While I would also like to put my hand on a BrCN protocol for the digestion of
low amounts of proteins, please let me present you with an alternate strategy
for determining the N and C termini of a known protein.
The main argument against an usual peptide mapping strategy for the
determination of N/C termini of protein is that it is usually (not always)
difficult to determine unambiguously which peptide (or most likely which
peptideS) are the true N/C termini. Let's simply assume that your known protein
has ragged termini: during a digest, the several N/C terminal peptides may end
up to be "lost" in the maze of the other peptides that you generate. Also, if
the mass of a N/C terminal peptide does not fit with a calculated mass, this
becomes quite complicated as you will then have to generate tandem MS data to
confirm the sequence, a task that may or may not work well on a MALDI-ToF.
Having written that, what are the alternatives? The strategies presented below,
ideally, aim at specifically enriching for the peptides that are N/C terminal
while throwing the rest out.So:
1) N-terminus: while 1 pmol may not represent a lot of protein, this should be
still sufficient for the good old Edman chemistry (assuming, of course, an
unblocked N-terminus)with an optimized sequencer. In your area, ask for Paul
Tempst at Sloan Kettering, probably one of the most experienced person in this
area. Because you want to determine a N-terminus, and not a long stretch of
amino acids, and because you are dealing with a known protein, even dubious
cycles which would be ignored in a normal case can probably still be
interpreted. Although the method is now more than 20 years old, Edman Chemistry
still remains the most unambigous method to determine an amino acid sequence to
date. Alternatively, if you suspect a blocked N-terminus, you can use the
strategy developed by Akiyama et al. (1994) Anal. Biochem. 222:210-216, to
selectively isolate the N-terminal peptide from a digest. The protein is first
treated with succinic acid anhydride or maleic acid anhydride to block free
amino groups and digested with chymotrypsin.

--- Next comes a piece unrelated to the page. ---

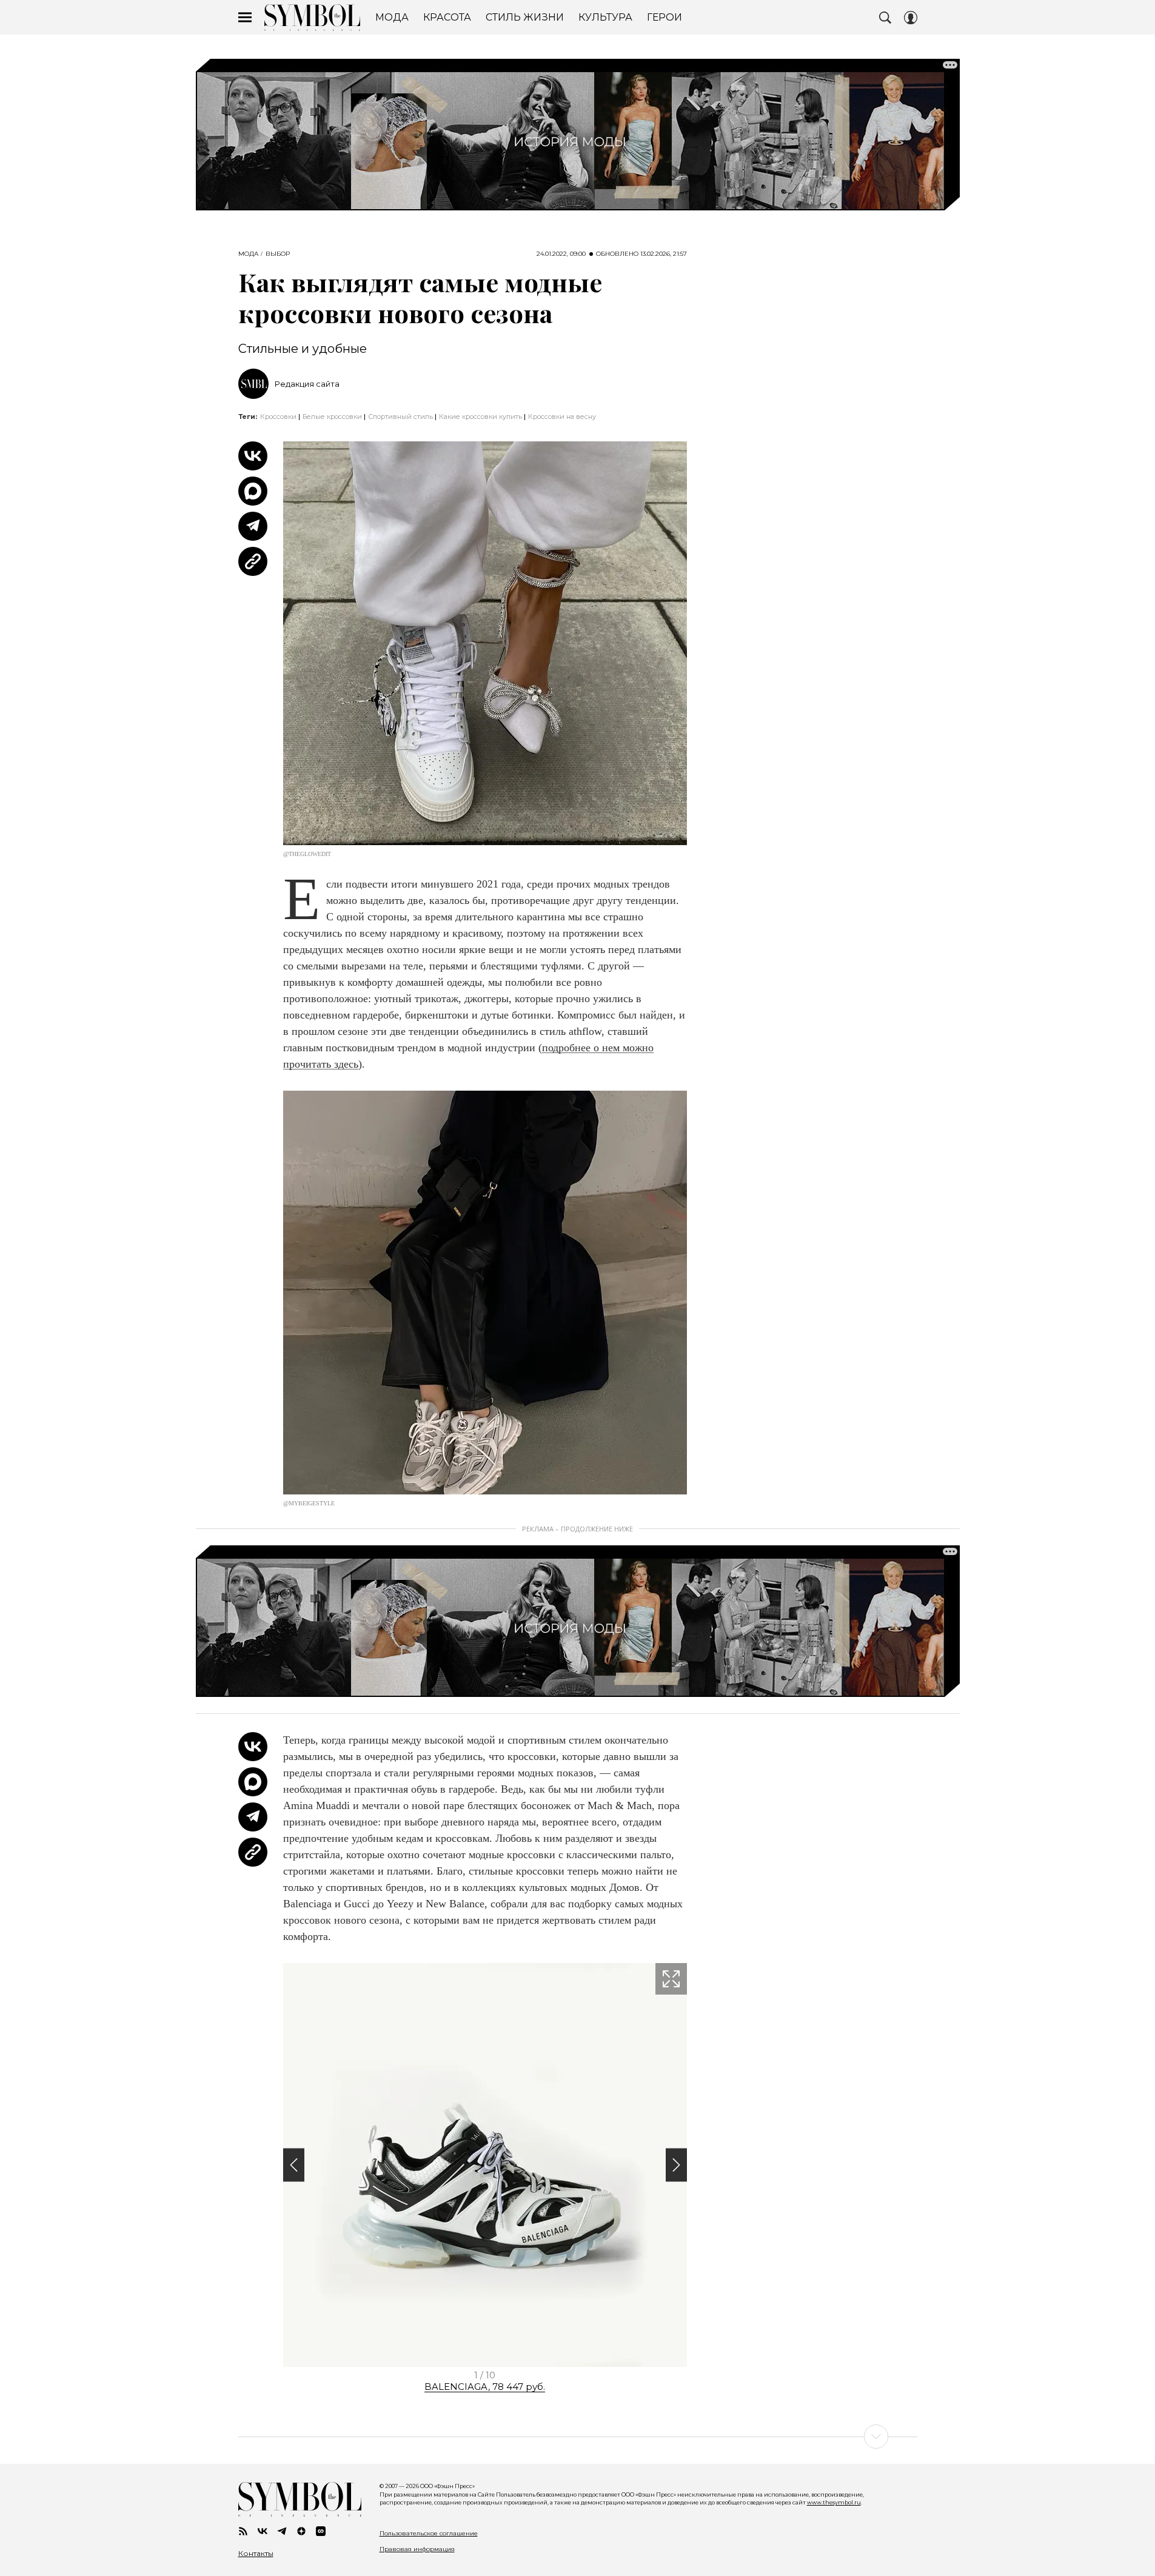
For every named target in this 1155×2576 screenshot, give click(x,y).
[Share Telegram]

When the digest is passed through
an activated BrCN sepharose column, all peptides containing a free NH2 groups
will be retained whereas the succinylated or maleiated N-terminal peptide will
pass through. The very much simplified mixture can now be analyzed by the method
of your choice, for example, by MALDI-TOF.
2) C-terminus: The determination of C-terminal peptides is slightlty more
complicated since 1 pmol starting material is hopelessly below the sensitivity
of current C-terminal sequencers. Here again, the trick is to enrich for the
C-terminal peptide(s) after cleavage with the appropriate endoproteinase. A
strategy described by Kumazaki et al. (1987) J. Biochem. 102:1539-1546, is using
trypsin to cleave the protein and to capture newly generated tryptic peptide
(which should all have a C-terminal K/R residue, EXCEPT the C-terminal peptide)
on an immobilized anhydrotrypsin affinity resin. The flow-trough should at least
in principle contain the C-terminal peptide(s) that can be analyzed by the
method of choice. This strategy has of course a caveat: if the protein ends up
with a K/R, not likely to be cleaved by trypsin in this condition, the
C-terminal peptide us then unlikely to be retrieved.
Having written that, I am well aware that all these methods have not be tested
for protein that are below the pmol level (although the procedure developed by
Akiyama has been tested at the 10 pmol level by people at Perseptive
Biosystems). I have no feeling what so ever what the losses are going to be
using this affinity columns. However, using a calibrated protein as standard,
you should be able to determine rapidly whether this strategy will work for you
or not. In any case, I wish you good luck (you will need it!) in this project
Axel Ducret
James Farmar wrote:
> Dear ABRF Colleagues,
> Does anyone know of a tried and true method/protocol using cyanogen bromide
> to digest a low level amount (<1 pmol) of a protein in a gel slice or a
> pvdf band? The method should be amenable to extraction of the peptides and
> MALDI analysis after the reaction. Additionally, I would prefer a method
> that avoided formic acid so as to avoid formylation of the cleavage products.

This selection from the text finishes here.